La voix profonde de leur prof arracha de sueurs froides à Ryu et Jim, qui se redressèrent brusquement. Plus blanc que jamais, Ryusuke prenait des inspirations hachées, tordu de douleur par les points de côté dans ses deux flancs. Quant à Jeremy, le souffle court, mais contrôlé, il dévisagea M. Cross avec appréhension. C’était un homme impressionnant et intimidant. L’adolescent ne douta pas une seconde que son professeur aurait pu le maîtriser d’une seule main.
— Les deux Recrues en période de test, finit par répondre Jim comme le silence s’éternisait.
— Oh.
L’homme les toisa de ses yeux bruns enfoncés et tranchants. Jeremy s’était attendu à avoir affaire à un regard un peu vide et idiot, digne d’un porc bruyant et ennuyant, mais les prunelles de l’homme luisaient de ruse et de vivacité.
— Vos noms ? embraya M. Cross en croisant ses bras puissants sur sa poitrine musclée.
— Jeremy Wayne et… (Remarquant que son ami n’était pas en mesure de parler, il ajouta :) Ryusuke Hitori.
— Wayne et Hitori, répéta l’homme en hochant la tête. Bien. J’ai vu vos dossiers et les remarques de vos profs.
Il posa une main écrasante sur l’épaule de Jim, qui grimaça en pâlissant.
— Toi, t’as l’air endurant. Du genre acharné… voire obstiné. Crétin sur les bords, du coup, capable de brûler les étapes ou de dépasser ses limites, quitte à briser tout ce qu’il a construit. Impulsif, imprévisible et audacieux.
Le professeur glissa son autre main sous l’aisselle de Ryu pour le soulever.
— Toi, t’es du genre vif et subtil, mais tu tiens pas la durée. Vaut mieux que tu donnes tout, tout de suite, car tu t’épuises vite. T’es faible et tu manques de volonté, mais tu compenses en précision et souplesse.
Estomaqués par la capacité d’analyse du professeur, les deux amis dévisagèrent l’homme la bouche ouverte.
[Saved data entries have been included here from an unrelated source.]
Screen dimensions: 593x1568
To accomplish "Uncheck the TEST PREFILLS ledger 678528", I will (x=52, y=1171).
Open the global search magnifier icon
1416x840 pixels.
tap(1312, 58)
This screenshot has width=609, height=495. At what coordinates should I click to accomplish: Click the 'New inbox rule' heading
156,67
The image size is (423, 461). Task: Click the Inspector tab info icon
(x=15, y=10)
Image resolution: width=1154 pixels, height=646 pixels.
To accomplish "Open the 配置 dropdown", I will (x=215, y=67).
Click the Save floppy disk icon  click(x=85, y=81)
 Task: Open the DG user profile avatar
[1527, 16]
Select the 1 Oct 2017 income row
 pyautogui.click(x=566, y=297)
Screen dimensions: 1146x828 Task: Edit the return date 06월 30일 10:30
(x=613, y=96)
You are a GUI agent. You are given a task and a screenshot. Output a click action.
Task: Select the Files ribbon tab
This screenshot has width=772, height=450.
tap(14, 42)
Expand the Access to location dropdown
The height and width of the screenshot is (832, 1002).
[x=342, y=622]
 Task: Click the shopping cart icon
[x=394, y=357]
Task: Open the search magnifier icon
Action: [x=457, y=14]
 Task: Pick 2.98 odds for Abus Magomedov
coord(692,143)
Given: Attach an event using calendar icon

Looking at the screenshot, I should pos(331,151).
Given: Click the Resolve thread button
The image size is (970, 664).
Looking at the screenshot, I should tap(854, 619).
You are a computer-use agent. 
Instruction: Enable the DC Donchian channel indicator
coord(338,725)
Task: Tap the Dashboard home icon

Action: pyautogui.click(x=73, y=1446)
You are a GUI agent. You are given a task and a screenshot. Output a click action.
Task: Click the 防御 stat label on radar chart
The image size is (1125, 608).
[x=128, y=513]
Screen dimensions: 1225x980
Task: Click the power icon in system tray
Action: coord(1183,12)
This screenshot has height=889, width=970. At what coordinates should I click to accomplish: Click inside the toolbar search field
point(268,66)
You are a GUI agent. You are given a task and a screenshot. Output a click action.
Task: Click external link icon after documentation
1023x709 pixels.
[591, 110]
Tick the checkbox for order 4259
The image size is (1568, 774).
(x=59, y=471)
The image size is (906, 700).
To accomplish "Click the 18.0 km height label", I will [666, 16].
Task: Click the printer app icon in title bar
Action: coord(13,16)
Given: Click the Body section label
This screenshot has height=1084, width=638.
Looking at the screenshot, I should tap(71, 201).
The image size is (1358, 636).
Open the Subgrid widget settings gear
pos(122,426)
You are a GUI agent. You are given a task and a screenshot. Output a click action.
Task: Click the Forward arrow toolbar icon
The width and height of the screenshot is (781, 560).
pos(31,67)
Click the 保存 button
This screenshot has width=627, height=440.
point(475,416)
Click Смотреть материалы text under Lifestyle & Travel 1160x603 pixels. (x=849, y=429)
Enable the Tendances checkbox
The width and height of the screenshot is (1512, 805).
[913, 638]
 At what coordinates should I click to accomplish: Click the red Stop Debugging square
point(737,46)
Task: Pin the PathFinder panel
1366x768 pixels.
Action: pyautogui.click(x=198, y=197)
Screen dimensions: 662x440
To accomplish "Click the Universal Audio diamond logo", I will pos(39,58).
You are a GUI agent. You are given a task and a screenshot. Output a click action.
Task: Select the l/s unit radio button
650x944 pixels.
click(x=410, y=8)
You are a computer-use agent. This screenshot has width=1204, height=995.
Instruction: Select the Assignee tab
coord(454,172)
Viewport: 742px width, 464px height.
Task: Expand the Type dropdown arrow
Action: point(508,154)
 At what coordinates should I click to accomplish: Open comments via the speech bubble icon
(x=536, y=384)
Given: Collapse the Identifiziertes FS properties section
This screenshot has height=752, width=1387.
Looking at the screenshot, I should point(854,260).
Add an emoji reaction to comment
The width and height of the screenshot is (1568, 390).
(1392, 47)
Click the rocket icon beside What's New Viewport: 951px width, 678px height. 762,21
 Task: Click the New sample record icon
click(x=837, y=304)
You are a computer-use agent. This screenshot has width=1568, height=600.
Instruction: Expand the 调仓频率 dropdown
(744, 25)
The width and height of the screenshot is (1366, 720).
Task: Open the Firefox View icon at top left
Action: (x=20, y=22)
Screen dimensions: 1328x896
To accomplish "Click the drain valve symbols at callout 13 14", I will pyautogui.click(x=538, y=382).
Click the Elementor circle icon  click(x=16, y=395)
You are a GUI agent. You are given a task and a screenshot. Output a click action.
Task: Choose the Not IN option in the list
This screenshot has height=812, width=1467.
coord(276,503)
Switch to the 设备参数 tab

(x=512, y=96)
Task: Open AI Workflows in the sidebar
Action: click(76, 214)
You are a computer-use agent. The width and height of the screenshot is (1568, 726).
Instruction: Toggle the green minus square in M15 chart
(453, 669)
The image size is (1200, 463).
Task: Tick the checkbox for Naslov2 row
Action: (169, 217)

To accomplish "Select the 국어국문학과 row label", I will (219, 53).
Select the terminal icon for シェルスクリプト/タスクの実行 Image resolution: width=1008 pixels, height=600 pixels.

Amusé par leur réaction, M. Cross poussa un rire bruyant avant de les lâcher.
— C’est bien, vous vous complétez. On a un cérébral et un instinctif. L’un peut manquer de courage, l’autre de réflexion. (Il leur adressa un sourire carnassier.) Mais, à l’heure actuelle, vous êtes encore trop faibles, lents, fragiles, raides et maigrichons pour l’École. Vous allez souffrir, être en retard par rapport aux autres, vous sentir idiots et nuls, mais vous finirez pas vous en sortir.
L’air plus sérieux, M. Cross posa un doigt sur le front de Jeremy, qui grimaça de nouveau.
— Toi, je vais t’enfoncer dans le crâne à être calme et t’apprendre à élaborer des stratégies pour profiter au mieux de tes capacités physiques.
Puis l’homme plaqua une main contre la poitrine de Ryu, qui montait et descendait rapidement à cause de son souffle haché.
— Toi, je vais t’aider à renforcer ton corps et à prendre en assurance. Tu es logique et vif… tu seras un excellent agent si tu parviens à dépasser tes craintes.
Le professeur leur jeta un dernier sourire satisfait avant de faire demi-tour pour rejoindre les autres élèves. Encore troublés, les deux amis se dévisagèrent en silence, leurs cheveux plaqués sur le crâne par la pluie.
— Je sais pas si je l’aime bien ou si je le déteste, souffla alors Jim avec un rire nerveux.
— Il est antipathique, mais il force l’admiration en même temps, ajouta Ryu en se laissant mener par Jeremy vers les bancs, où un abri en plastique pouvait leur épargner momentanément la pluie.
Épuisé, Ryusuke se laissa choir sur la banquette, les mains posées sur ses cuisses douloureuses. Dire que ça n’avait été que l’échauffement… Comme M. Cross leur avait promis, ils allaient souffrir.